▶ [Task description] Transcribe, word for word, every line from the one containing "Click the chevron arrow in the 日 selector" through the final line of the records, and omit the pictures.

Data in this exercise START

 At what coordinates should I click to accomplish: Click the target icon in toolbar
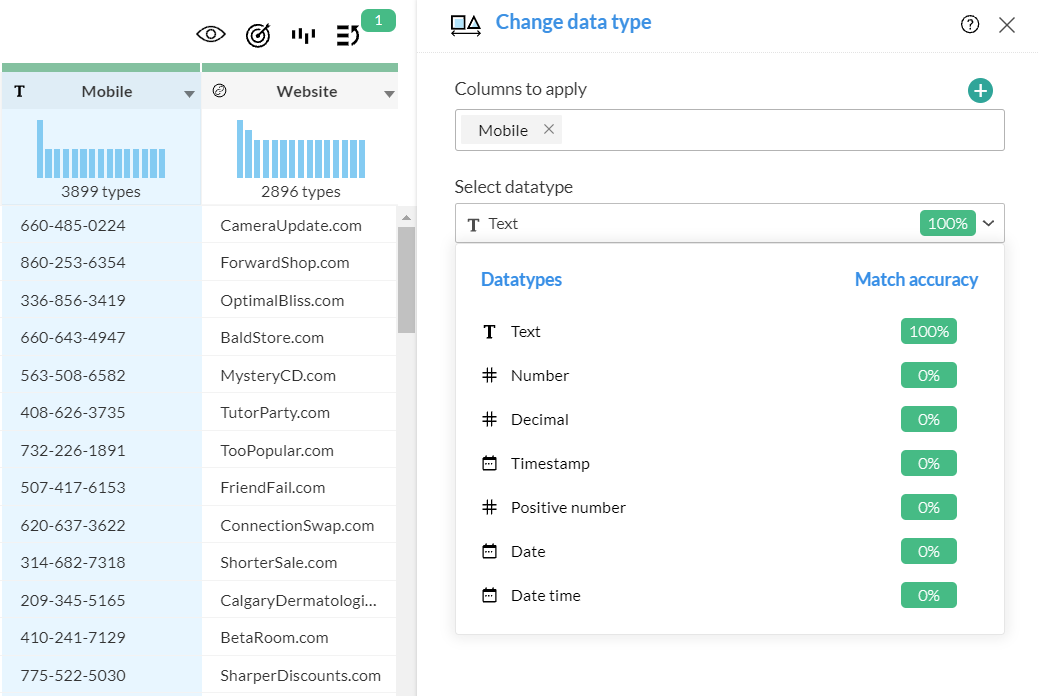(x=258, y=35)
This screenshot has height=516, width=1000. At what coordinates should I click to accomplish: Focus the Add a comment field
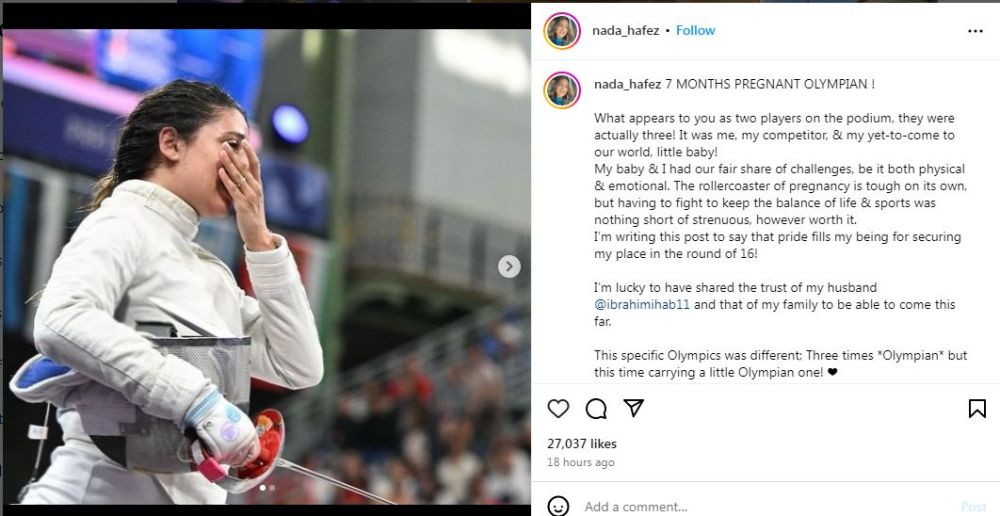[x=765, y=507]
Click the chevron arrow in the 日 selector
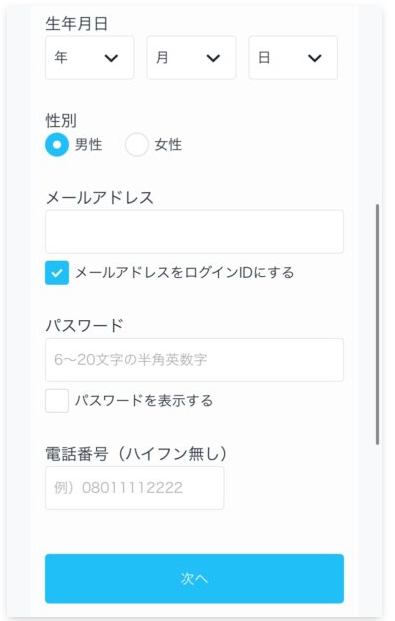 click(315, 58)
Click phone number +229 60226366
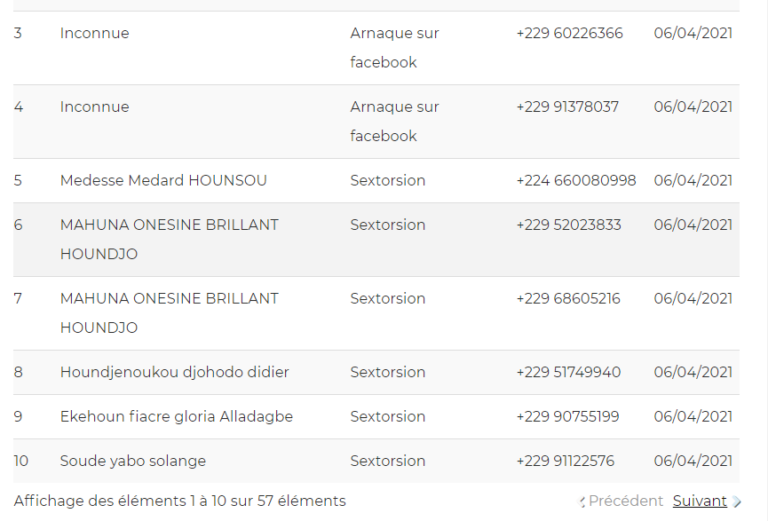768x521 pixels. tap(569, 34)
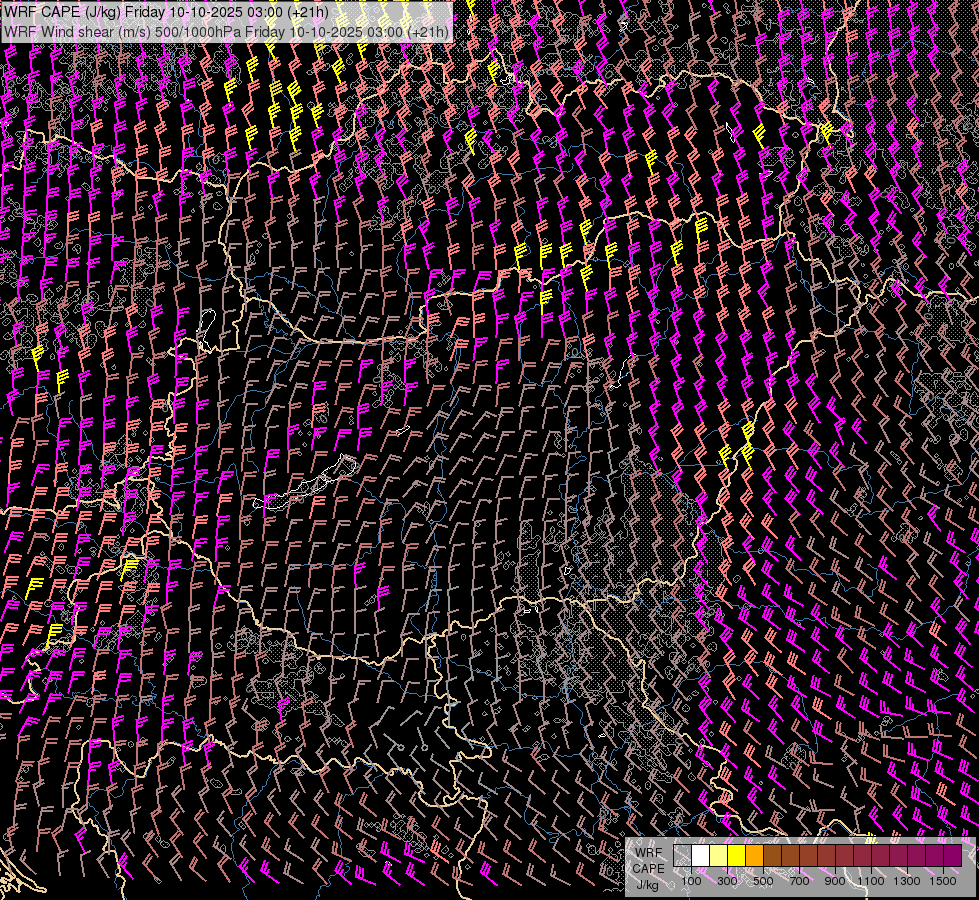The height and width of the screenshot is (900, 979).
Task: Click the J/kg unit text in legend
Action: [x=648, y=884]
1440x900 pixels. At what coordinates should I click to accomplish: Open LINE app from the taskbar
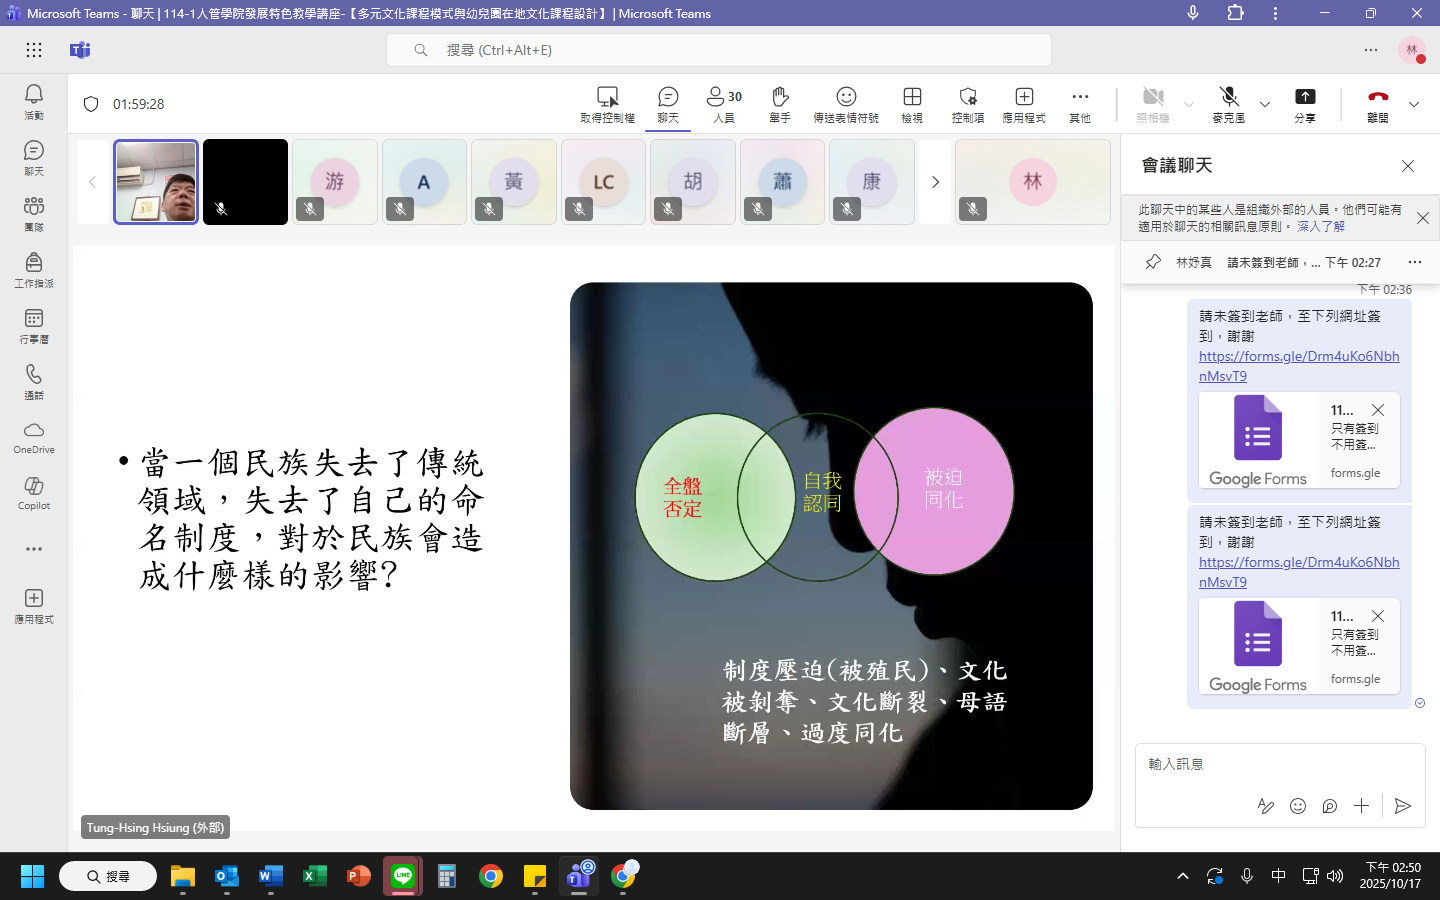pos(403,877)
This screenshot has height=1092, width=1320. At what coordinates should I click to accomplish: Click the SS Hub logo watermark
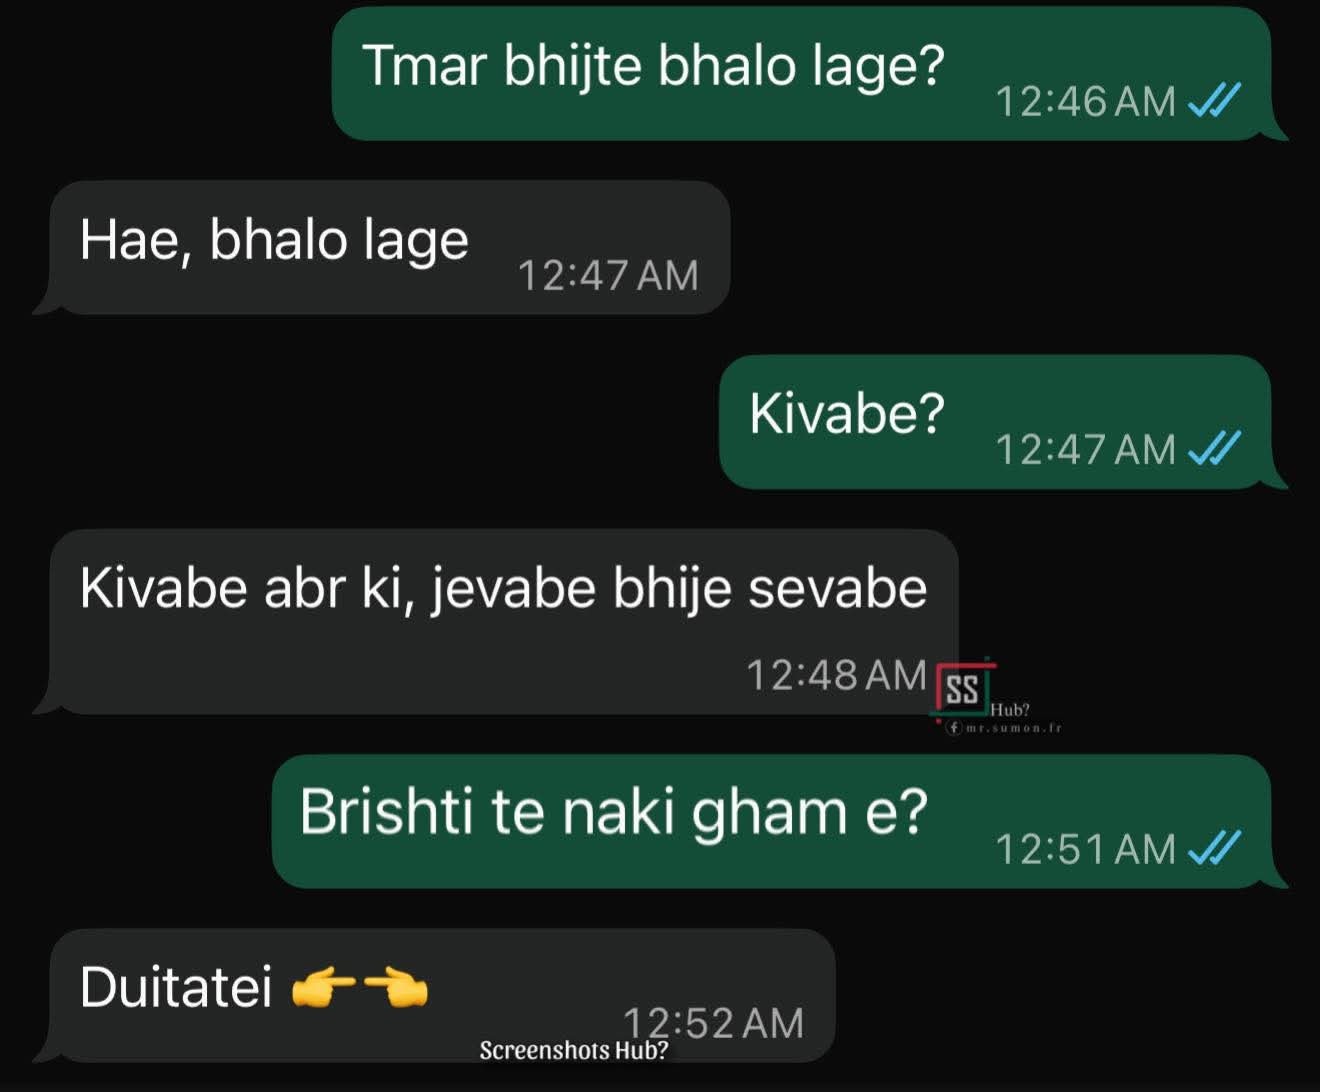click(x=962, y=688)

Data in this exercise END

▶ [Output below]
Click the chevron arrow in the 日 selector
 click(315, 58)
Click phone number +229 60226366
768x521 pixels. tap(569, 34)
The height and width of the screenshot is (900, 979).
Task: Click the J/kg unit text in legend
Action: [x=648, y=884]
1440x900 pixels. At what coordinates should I click to accomplish: Open LINE app from the taskbar
pos(403,877)
This screenshot has height=1092, width=1320. At what coordinates should I click to accomplish: Click the SS Hub logo watermark
click(x=962, y=688)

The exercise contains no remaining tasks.